[Dataset entries]
^^^^

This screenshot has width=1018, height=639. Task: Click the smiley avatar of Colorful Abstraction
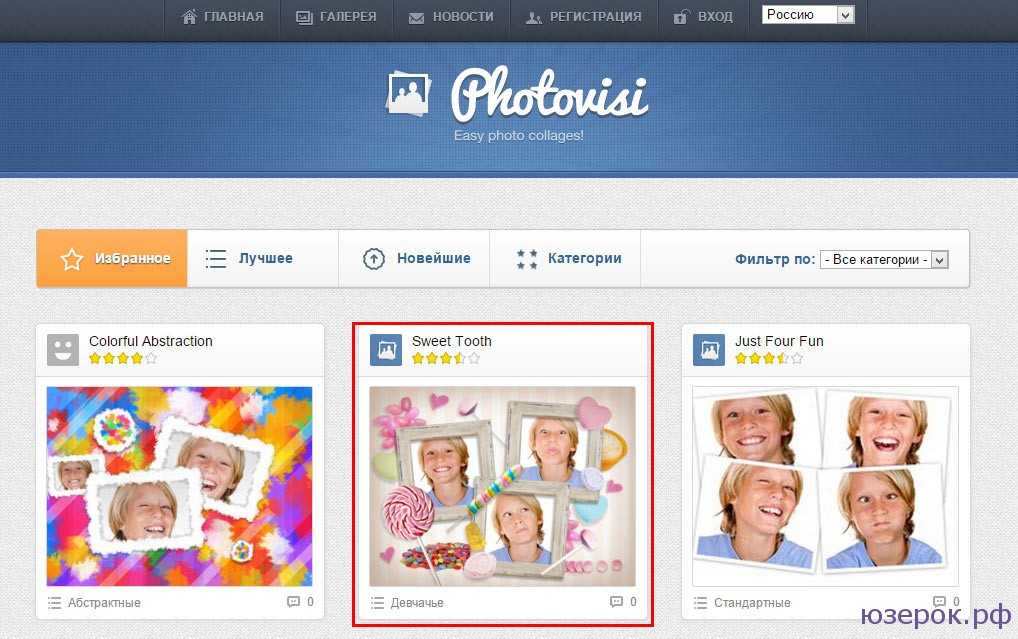coord(63,350)
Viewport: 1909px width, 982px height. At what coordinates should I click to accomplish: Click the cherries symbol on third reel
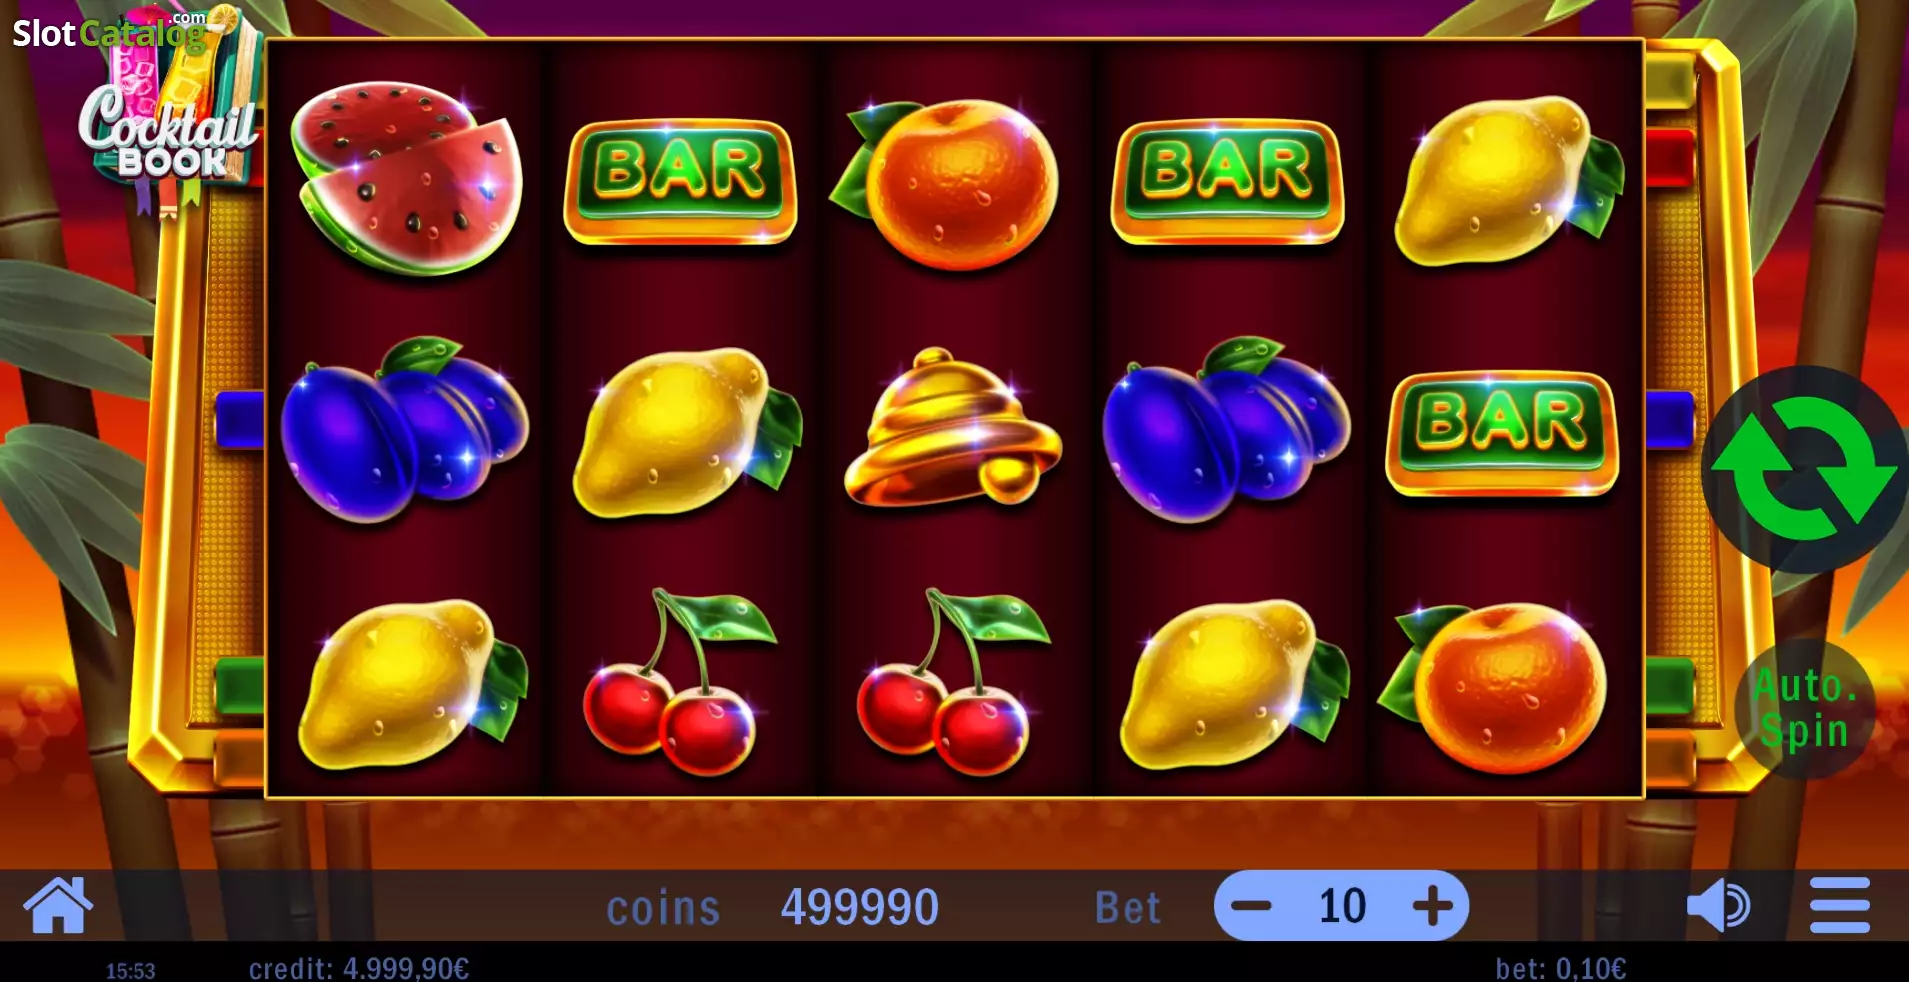click(x=953, y=682)
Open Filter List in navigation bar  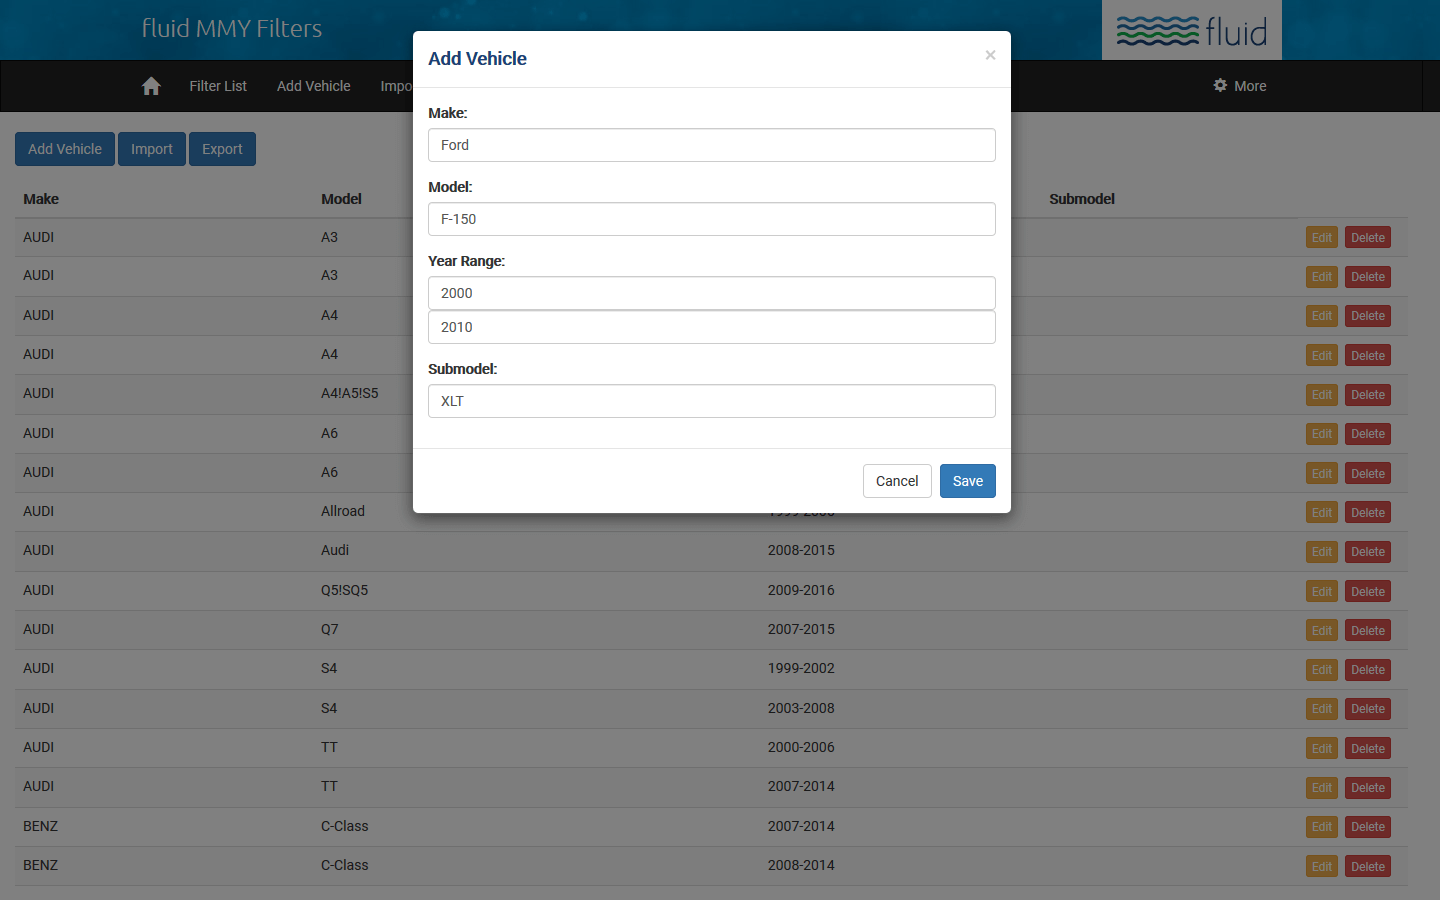tap(218, 86)
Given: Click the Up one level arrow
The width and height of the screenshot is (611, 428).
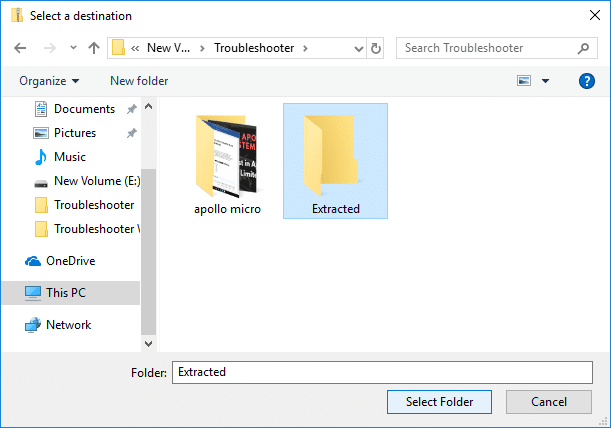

^^^^

Make an exact copy of the lines above, starting at the line that contains "Given: Click the Up one level arrow" and running through the final line of the entries. Omit the pictures.

■ Completed exercise ■
Given: Click the Up one level arrow
The width and height of the screenshot is (611, 428).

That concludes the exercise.